Opened 10 years ago

Last modified 6 years ago

#897 assigned Feature/Enhancement Request

Make private mailman archives searchable

Reported by: https://id.mayfirst.org/jamie Owned by: https://id.mayfirst.org/jamie
Priority: Low Component: Tech
Keywords: mailman-search needs-review Cc:
Sensitive: no

Description

While lists.mayfirst.org allows searching of public archives, it is not possible to search private archives.

Short of waiting for an upgrade to Mailman (which may or may not have this feature), I don't know how to solve it.

The reason public archives are search-able is because we don't have to worry about privacy. That allows us to use a third party indexer like swish-e.

With private archives, on the other hand, we would need to figure out a way to properly restrict access to the search based on the mailman privacy settings.
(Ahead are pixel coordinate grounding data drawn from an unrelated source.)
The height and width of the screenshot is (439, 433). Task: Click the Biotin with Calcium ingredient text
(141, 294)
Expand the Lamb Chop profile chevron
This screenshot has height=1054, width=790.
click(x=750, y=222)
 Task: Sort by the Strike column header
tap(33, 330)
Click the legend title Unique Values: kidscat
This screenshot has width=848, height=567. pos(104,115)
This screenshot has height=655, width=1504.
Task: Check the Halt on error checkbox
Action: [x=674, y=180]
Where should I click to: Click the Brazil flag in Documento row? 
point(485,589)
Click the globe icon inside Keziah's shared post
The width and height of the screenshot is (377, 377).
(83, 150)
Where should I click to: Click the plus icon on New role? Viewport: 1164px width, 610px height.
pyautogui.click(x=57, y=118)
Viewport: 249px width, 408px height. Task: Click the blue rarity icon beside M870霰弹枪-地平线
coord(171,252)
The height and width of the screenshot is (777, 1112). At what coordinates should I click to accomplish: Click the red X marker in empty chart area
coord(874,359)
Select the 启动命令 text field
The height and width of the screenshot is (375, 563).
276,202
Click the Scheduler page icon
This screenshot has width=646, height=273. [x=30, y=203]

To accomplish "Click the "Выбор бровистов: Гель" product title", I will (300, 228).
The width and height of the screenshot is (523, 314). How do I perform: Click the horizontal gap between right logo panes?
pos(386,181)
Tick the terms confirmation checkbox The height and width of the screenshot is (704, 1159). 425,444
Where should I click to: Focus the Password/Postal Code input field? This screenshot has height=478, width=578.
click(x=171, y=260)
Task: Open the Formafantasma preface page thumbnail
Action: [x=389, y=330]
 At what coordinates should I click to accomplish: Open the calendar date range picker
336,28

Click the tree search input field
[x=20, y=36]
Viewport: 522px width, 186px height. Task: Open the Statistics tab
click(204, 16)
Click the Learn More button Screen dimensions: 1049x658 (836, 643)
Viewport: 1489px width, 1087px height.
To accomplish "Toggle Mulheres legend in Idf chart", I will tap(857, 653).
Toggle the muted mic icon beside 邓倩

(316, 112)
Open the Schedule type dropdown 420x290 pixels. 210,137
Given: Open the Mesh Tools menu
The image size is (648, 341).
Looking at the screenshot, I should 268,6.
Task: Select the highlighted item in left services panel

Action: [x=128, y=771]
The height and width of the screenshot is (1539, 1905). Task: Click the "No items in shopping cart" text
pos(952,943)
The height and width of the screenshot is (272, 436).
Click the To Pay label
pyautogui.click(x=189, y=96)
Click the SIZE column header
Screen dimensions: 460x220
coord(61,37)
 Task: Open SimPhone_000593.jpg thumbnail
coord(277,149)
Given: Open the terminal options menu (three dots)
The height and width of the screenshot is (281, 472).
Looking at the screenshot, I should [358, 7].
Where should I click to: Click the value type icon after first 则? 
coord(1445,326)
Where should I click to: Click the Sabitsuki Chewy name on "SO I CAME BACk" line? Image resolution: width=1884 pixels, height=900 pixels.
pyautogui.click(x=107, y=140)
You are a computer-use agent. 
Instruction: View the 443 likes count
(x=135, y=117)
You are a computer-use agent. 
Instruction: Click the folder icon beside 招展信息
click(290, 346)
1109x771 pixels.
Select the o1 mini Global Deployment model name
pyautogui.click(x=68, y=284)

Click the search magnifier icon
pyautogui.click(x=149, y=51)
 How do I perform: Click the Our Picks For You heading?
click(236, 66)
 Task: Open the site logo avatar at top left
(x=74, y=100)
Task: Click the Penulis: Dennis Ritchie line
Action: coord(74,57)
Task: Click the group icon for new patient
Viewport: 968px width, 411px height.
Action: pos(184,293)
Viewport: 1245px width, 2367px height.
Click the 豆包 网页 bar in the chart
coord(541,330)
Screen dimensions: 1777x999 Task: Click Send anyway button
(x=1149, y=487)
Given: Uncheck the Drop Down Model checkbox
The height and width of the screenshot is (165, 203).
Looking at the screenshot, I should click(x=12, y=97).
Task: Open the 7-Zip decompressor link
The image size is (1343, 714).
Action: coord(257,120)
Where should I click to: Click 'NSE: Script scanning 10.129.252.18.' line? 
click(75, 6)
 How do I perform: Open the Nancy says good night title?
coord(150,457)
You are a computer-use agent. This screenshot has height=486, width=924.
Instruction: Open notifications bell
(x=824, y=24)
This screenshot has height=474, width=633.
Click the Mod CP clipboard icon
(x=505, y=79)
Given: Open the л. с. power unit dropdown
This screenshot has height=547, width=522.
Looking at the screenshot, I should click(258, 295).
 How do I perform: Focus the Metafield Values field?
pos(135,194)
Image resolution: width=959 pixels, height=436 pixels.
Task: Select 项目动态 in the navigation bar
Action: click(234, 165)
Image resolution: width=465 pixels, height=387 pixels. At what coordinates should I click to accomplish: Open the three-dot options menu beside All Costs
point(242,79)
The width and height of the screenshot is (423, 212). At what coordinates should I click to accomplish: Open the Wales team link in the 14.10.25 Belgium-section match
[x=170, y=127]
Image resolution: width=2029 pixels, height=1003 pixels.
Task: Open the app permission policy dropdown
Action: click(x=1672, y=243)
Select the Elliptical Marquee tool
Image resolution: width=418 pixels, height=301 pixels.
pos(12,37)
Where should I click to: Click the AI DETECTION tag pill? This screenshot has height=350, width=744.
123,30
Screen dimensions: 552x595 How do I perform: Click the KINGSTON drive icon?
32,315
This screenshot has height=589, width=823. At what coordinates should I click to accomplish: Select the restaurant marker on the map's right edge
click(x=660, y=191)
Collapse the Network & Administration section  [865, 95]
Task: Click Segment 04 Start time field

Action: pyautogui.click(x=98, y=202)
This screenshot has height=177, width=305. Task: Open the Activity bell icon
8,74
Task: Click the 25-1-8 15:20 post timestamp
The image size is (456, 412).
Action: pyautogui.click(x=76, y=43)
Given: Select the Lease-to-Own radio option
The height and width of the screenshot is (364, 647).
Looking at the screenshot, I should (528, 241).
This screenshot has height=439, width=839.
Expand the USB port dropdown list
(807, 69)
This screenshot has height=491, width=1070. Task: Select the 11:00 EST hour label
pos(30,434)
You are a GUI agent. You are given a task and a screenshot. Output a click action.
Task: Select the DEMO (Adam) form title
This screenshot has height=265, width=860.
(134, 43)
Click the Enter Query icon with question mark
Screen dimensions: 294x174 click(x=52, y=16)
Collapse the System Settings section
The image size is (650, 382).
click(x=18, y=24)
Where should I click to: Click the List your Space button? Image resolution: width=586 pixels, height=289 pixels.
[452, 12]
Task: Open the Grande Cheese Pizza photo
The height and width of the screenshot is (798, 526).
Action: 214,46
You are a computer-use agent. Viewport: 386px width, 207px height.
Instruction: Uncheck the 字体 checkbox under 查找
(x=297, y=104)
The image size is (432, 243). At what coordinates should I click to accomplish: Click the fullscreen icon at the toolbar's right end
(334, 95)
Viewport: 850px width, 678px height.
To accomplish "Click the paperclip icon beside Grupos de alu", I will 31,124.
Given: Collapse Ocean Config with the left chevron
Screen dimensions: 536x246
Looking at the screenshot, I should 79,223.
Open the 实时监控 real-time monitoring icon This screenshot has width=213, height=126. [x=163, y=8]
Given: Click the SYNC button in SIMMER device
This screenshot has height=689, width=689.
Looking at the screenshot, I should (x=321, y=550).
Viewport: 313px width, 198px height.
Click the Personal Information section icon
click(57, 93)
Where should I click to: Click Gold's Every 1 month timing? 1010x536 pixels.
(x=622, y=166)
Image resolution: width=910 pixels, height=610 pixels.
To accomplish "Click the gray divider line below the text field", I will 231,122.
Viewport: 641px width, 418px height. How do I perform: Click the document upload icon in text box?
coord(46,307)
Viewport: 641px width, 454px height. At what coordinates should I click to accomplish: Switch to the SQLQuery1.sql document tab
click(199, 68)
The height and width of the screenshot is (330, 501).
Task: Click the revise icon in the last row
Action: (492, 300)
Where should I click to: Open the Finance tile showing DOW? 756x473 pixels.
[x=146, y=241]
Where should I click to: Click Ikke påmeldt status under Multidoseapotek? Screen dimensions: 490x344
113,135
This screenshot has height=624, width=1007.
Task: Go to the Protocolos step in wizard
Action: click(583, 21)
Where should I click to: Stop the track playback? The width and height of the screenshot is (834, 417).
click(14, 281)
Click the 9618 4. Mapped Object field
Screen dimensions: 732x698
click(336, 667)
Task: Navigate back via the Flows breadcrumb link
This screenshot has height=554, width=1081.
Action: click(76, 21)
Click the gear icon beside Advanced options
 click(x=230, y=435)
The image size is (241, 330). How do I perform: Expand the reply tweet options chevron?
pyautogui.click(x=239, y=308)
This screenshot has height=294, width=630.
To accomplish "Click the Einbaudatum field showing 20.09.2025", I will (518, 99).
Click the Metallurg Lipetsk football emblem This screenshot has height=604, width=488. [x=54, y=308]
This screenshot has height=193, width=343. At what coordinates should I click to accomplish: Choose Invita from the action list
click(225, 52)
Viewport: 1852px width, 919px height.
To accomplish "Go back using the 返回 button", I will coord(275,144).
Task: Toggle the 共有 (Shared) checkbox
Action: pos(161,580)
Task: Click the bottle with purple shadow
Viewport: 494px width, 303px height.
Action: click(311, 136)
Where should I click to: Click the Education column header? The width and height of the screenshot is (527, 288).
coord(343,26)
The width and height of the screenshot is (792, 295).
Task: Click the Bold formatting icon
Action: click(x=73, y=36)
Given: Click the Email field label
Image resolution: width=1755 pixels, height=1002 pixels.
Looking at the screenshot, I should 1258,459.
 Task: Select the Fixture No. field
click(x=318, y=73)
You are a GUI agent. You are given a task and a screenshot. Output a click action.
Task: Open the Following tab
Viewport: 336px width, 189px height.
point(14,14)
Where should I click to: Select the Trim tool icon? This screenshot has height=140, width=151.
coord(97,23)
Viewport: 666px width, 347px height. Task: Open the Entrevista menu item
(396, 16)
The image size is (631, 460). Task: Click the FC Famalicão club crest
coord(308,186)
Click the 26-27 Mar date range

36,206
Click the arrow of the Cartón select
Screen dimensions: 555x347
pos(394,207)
That strikes me as extremely complicated - unless it was done within mailman (which would also be complicated).

Attachments (3)

search.gif (26.9 KB) - added by https://id.mayfirst.org/grange 10 years ago.
search2.gif (35.5 KB) - added by https://id.mayfirst.org/grange 10 years ago.
search3.gif (35.0 KB) - added by https://id.mayfirst.org/grange 10 years ago.

Download all attachments as: .zip

Change History (25)

comment:1 Changed 10 years ago by https://id.mayfirst.org/jamie

  • Keywords mailman search added

comment:2 Changed 10 years ago by https://id.mayfirst.org/grange

Well this is a big bummer for lstnap.org. We have a number of legal aid related subsantive discussion lists that just don't want their posts public. Housing advocates don't particulalry want eviction defense strategy discussions to be accessible to LL attorneys.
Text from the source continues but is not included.